Working through the lines below, return each one that holds "Close".

============

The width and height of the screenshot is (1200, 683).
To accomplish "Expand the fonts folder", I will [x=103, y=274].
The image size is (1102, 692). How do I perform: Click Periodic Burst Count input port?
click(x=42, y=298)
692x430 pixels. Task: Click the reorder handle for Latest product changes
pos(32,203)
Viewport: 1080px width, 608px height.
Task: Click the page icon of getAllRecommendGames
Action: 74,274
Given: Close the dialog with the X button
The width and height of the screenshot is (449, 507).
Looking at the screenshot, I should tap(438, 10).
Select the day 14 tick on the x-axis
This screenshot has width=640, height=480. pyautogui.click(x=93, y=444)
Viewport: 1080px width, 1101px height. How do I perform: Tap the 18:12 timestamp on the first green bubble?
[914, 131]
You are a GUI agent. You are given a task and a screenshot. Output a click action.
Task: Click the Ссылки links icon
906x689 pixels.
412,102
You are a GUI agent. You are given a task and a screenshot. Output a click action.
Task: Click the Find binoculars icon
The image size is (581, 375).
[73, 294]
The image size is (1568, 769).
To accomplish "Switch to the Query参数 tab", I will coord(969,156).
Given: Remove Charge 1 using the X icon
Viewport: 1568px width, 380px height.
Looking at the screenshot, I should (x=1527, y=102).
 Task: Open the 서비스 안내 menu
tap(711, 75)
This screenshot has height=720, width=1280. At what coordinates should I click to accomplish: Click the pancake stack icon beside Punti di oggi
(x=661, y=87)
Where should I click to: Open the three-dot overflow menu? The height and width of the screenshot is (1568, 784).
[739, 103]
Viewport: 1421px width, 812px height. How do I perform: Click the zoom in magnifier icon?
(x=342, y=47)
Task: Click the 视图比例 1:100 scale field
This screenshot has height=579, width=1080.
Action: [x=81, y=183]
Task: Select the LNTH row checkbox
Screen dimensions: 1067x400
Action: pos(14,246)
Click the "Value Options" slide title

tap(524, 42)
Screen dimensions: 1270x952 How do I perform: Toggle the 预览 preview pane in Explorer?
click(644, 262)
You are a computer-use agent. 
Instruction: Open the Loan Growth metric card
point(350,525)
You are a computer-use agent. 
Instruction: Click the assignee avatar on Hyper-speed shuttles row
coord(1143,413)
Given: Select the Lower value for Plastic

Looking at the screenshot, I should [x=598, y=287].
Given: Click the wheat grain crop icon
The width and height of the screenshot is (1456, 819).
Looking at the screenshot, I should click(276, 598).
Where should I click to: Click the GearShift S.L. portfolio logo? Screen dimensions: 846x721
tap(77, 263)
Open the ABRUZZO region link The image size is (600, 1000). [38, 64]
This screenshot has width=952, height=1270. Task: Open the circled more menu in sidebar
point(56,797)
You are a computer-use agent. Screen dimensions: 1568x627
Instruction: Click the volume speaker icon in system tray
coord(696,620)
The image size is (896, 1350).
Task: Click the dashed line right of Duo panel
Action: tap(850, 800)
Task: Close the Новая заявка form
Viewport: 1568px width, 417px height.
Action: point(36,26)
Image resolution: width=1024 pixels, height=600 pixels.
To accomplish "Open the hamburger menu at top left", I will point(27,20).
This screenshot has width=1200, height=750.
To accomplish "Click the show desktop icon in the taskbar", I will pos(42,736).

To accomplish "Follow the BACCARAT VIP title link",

============

▶ [Response to this task]:
Given: Close the dialog with the X button
Task: Close the Новая заявка form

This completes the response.